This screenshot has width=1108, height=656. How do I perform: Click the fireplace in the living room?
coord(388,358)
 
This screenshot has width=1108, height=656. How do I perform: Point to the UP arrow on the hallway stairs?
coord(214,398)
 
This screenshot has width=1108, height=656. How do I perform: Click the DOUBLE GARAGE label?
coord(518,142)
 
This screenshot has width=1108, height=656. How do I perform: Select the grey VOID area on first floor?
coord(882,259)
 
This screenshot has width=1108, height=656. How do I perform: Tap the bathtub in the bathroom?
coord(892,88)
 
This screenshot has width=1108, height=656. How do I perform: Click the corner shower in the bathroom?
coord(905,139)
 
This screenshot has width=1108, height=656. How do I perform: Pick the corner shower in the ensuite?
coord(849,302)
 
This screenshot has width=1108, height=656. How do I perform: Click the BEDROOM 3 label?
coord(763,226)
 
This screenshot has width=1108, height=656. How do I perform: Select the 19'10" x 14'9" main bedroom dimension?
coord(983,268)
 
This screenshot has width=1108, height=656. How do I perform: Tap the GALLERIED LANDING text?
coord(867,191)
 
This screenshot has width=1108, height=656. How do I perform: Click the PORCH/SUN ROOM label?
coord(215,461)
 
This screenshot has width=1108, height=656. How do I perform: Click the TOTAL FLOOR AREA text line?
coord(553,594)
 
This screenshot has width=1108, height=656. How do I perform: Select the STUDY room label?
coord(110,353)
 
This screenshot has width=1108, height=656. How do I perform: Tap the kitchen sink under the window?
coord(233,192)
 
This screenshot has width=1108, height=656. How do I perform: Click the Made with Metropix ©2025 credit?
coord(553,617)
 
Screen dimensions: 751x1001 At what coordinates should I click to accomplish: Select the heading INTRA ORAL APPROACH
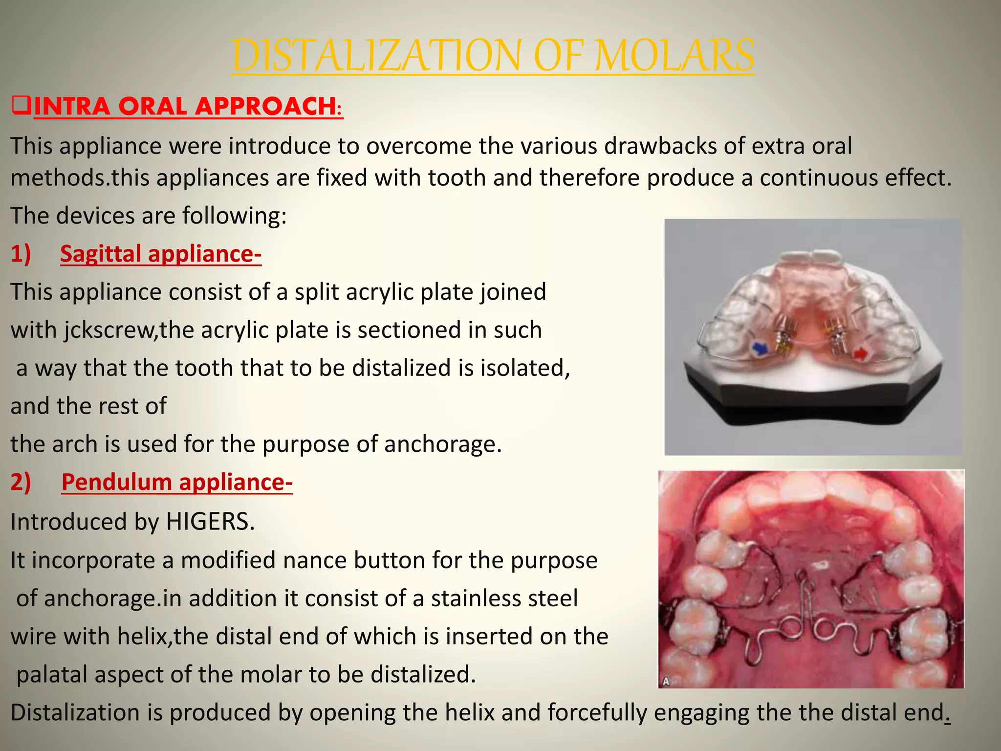tap(188, 106)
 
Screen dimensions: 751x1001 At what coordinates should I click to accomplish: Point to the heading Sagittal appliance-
tap(161, 254)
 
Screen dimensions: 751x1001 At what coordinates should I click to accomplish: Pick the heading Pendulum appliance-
tap(177, 483)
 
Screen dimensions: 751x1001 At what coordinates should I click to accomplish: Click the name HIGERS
tap(210, 522)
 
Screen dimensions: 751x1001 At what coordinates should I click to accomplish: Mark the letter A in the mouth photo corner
tap(665, 682)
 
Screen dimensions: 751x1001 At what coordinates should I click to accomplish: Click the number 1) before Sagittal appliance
tap(21, 254)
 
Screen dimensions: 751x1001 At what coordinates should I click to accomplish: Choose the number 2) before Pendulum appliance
tap(21, 483)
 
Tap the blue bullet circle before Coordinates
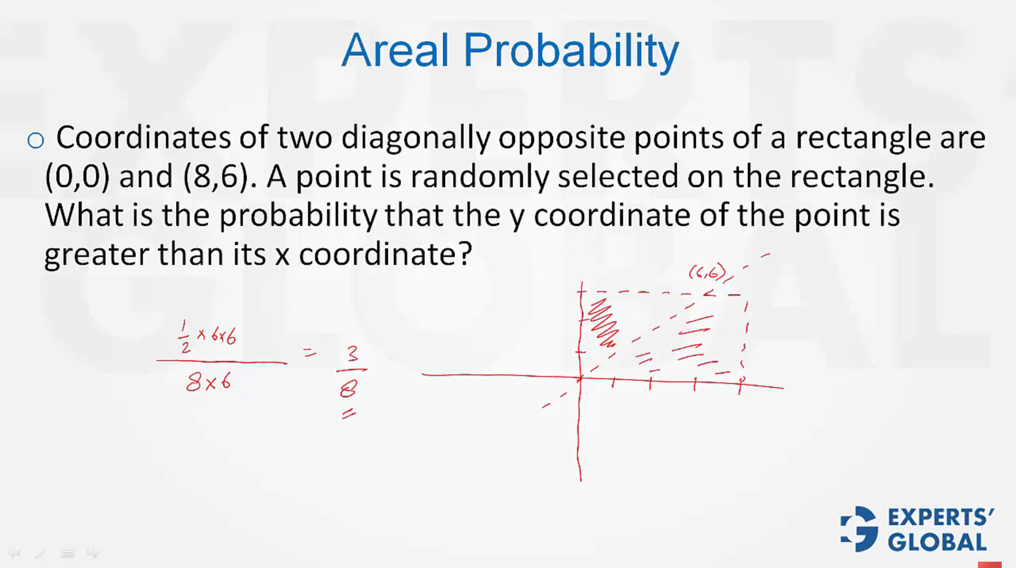click(35, 140)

**해야 할 작업**: 위 기록 전체를 줄 단위로 나누어 "번호"와 "줄" 두 열이 있는 Markdown 표로 바꾸세요. 빈 줄은 빼고, 그림은 답에 넣지 마세요.

**연습 답안**:
| 번호 | 줄 |
|---|---|
| 1 | This screenshot has width=1108, height=656. How do I perform: Click the fireplace in the living room? |
| 2 | coord(388,358) |
| 3 | This screenshot has width=1108, height=656. How do I perform: Point to the UP arrow on the hallway stairs? |
| 4 | coord(214,398) |
| 5 | This screenshot has width=1108, height=656. How do I perform: Click the DOUBLE GARAGE label? |
| 6 | coord(518,142) |
| 7 | This screenshot has width=1108, height=656. How do I perform: Select the grey VOID area on first floor? |
| 8 | coord(882,259) |
| 9 | This screenshot has width=1108, height=656. How do I perform: Tap the bathtub in the bathroom? |
| 10 | coord(892,88) |
| 11 | This screenshot has width=1108, height=656. How do I perform: Click the corner shower in the bathroom? |
| 12 | coord(905,139) |
| 13 | This screenshot has width=1108, height=656. How do I perform: Pick the corner shower in the ensuite? |
| 14 | coord(849,302) |
| 15 | This screenshot has width=1108, height=656. How do I perform: Click the BEDROOM 3 label? |
| 16 | coord(763,226) |
| 17 | This screenshot has width=1108, height=656. How do I perform: Select the 19'10" x 14'9" main bedroom dimension? |
| 18 | coord(983,268) |
| 19 | This screenshot has width=1108, height=656. How do I perform: Tap the GALLERIED LANDING text? |
| 20 | coord(867,191) |
| 21 | This screenshot has width=1108, height=656. How do I perform: Click the PORCH/SUN ROOM label? |
| 22 | coord(215,461) |
| 23 | This screenshot has width=1108, height=656. How do I perform: Click the TOTAL FLOOR AREA text line? |
| 24 | coord(553,594) |
| 25 | This screenshot has width=1108, height=656. How do I perform: Select the STUDY room label? |
| 26 | coord(110,353) |
| 27 | This screenshot has width=1108, height=656. How do I perform: Tap the kitchen sink under the window? |
| 28 | coord(233,192) |
| 29 | This screenshot has width=1108, height=656. How do I perform: Click the Made with Metropix ©2025 credit? |
| 30 | coord(553,617) |
| 31 | Screen dimensions: 751x1001 At what coordinates should I click to accomplish: Select the heading INTRA ORAL APPROACH |
| 32 | tap(188, 106) |
| 33 | Screen dimensions: 751x1001 At what coordinates should I click to accomplish: Point to the heading Sagittal appliance- |
| 34 | tap(161, 254) |
| 35 | Screen dimensions: 751x1001 At what coordinates should I click to accomplish: Pick the heading Pendulum appliance- |
| 36 | tap(177, 483) |
| 37 | Screen dimensions: 751x1001 At what coordinates should I click to accomplish: Click the name HIGERS |
| 38 | tap(210, 522) |
| 39 | Screen dimensions: 751x1001 At what coordinates should I click to accomplish: Mark the letter A in the mouth photo corner |
| 40 | tap(665, 682) |
| 41 | Screen dimensions: 751x1001 At what coordinates should I click to accomplish: Click the number 1) before Sagittal appliance |
| 42 | tap(21, 254) |
| 43 | Screen dimensions: 751x1001 At what coordinates should I click to accomplish: Choose the number 2) before Pendulum appliance |
| 44 | tap(21, 483) |
| 45 | Tap the blue bullet circle before Coordinates |
| 46 | click(35, 140) |